Exercise brief
After locating the line that contains "Given: Click match", output that line and each one following it, exactly, to the end of the entries. No pictures.

Stored data
____

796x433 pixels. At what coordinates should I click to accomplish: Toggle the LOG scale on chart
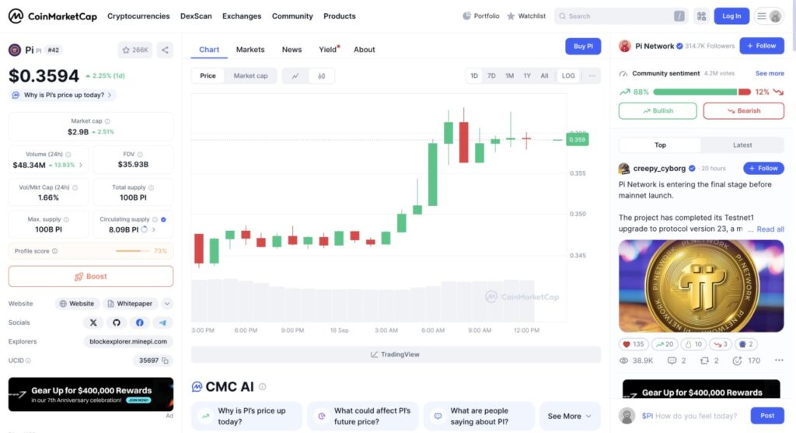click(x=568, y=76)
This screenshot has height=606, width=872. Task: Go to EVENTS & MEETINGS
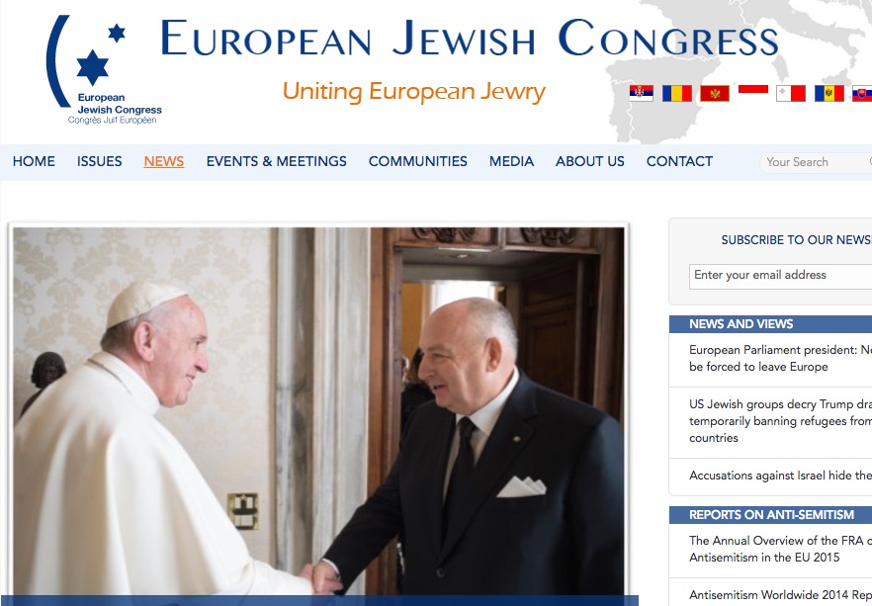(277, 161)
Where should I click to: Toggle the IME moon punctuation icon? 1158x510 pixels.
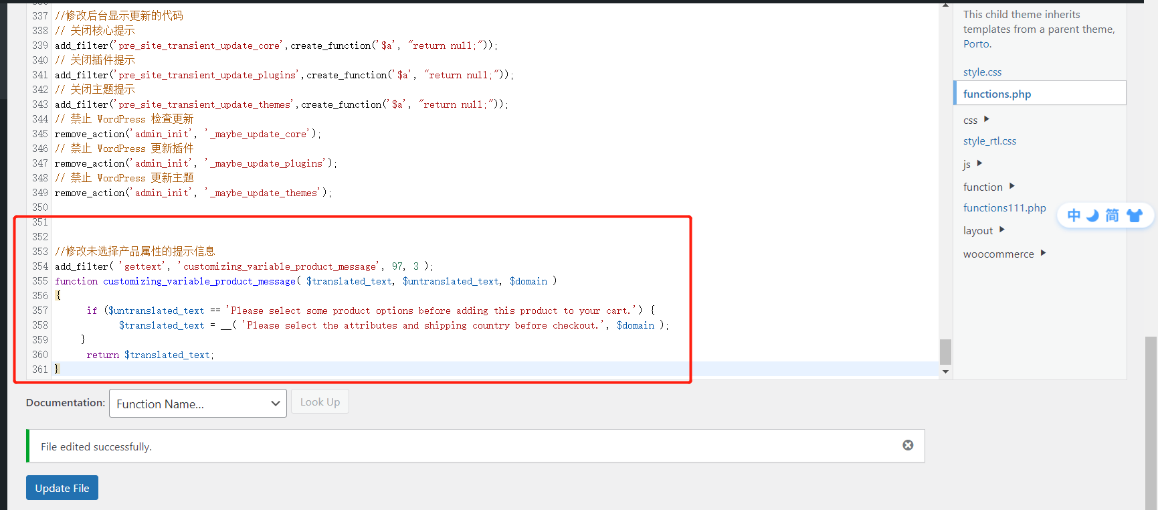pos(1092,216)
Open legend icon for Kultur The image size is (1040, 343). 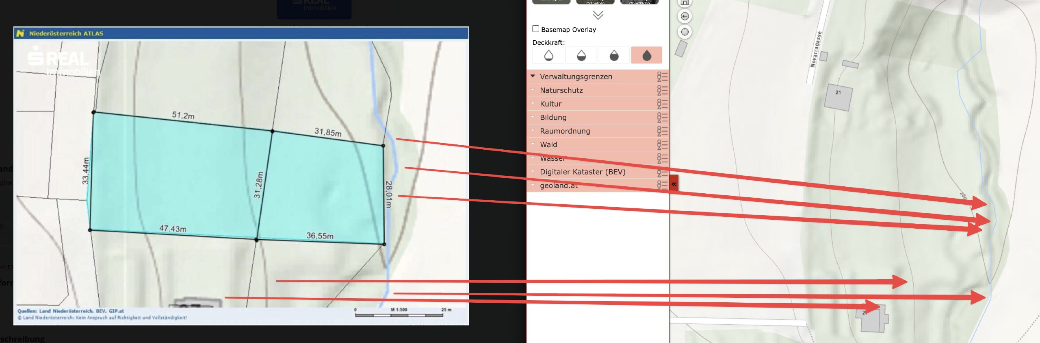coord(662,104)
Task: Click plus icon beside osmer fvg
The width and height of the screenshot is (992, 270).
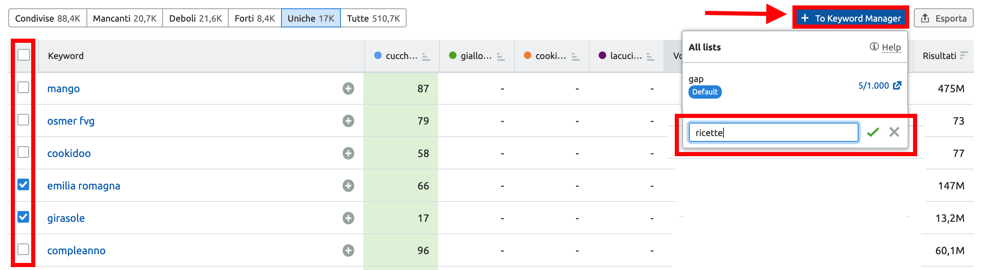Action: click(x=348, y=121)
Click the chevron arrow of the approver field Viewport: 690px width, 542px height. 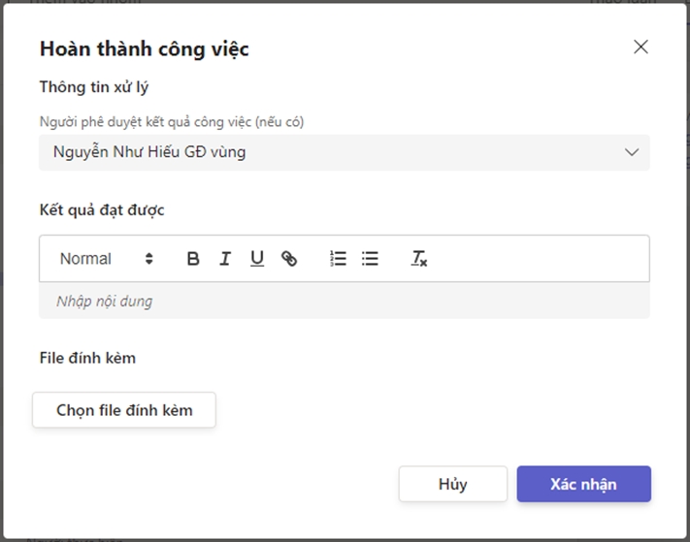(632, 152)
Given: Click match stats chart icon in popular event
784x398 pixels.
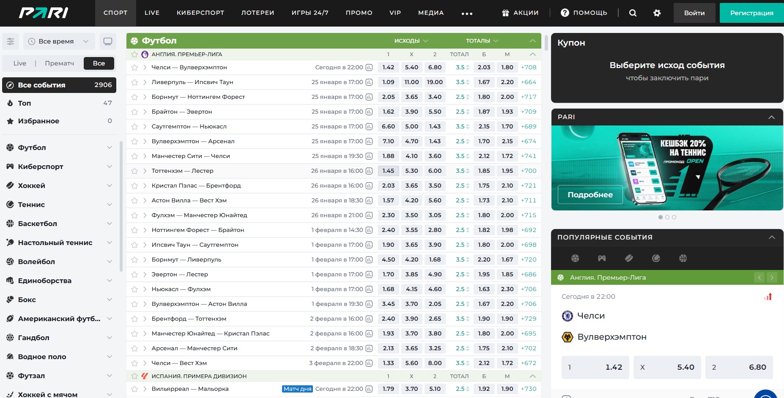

____

Task result
Given: Click match stats chart icon in popular event
784x398 pixels.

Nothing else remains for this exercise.